[Records contained in a dataset]
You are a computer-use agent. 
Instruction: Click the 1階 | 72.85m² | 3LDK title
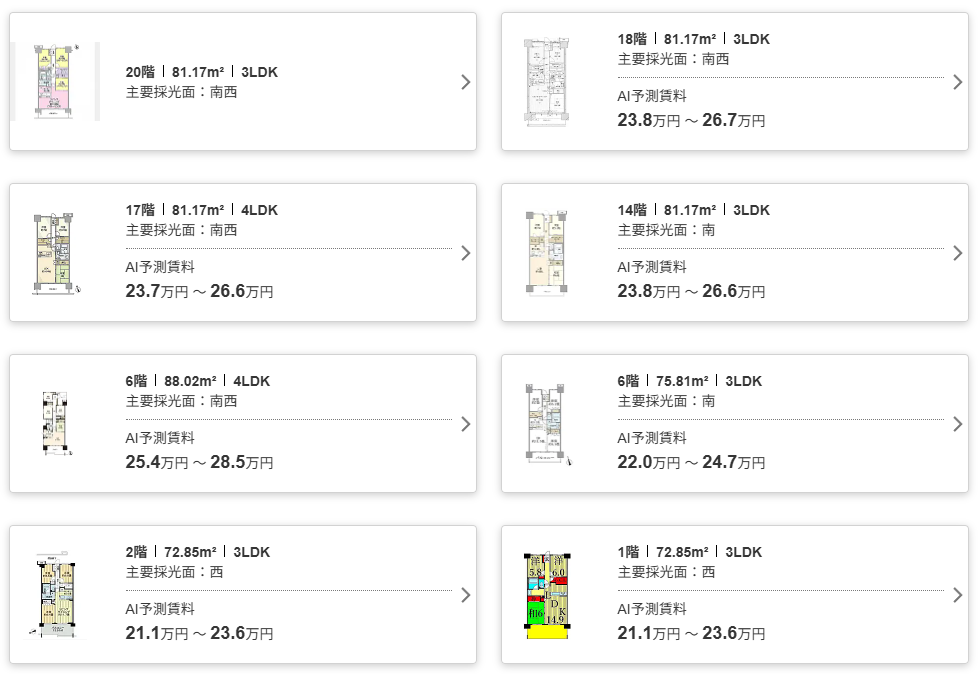690,552
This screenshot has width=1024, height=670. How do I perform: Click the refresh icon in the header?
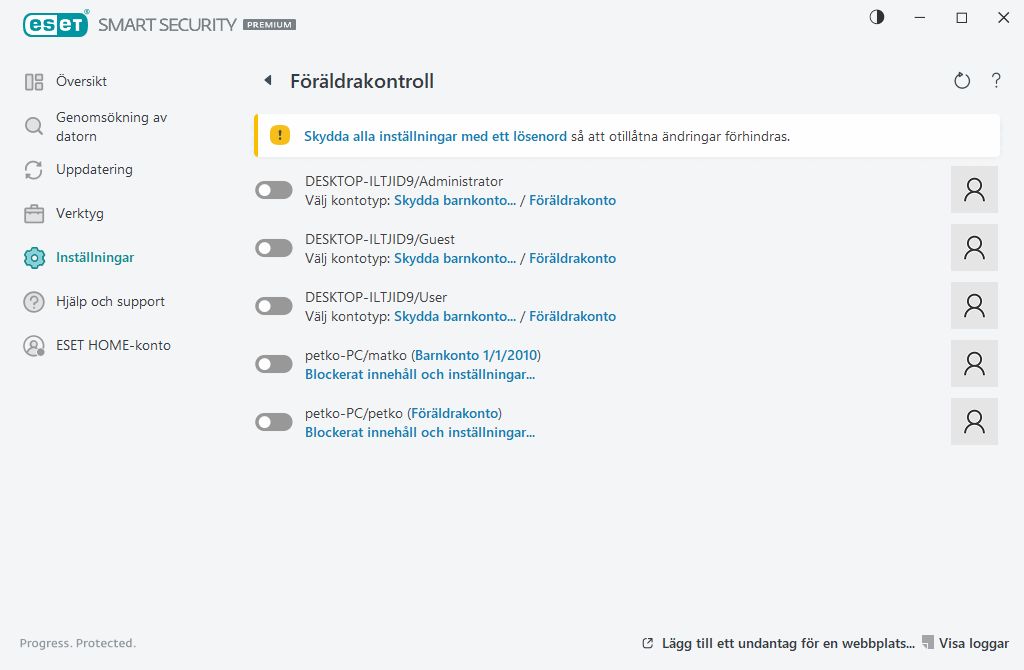pyautogui.click(x=962, y=81)
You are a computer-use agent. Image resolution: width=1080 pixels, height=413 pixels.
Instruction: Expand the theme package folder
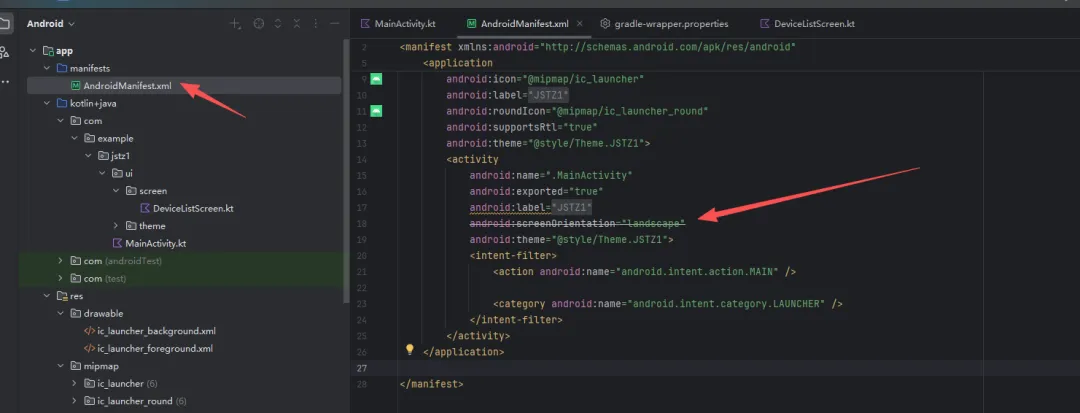click(116, 226)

Instructions to follow: How many lines of the data contain "computer"? Work it out and give only the number.

Response area: 2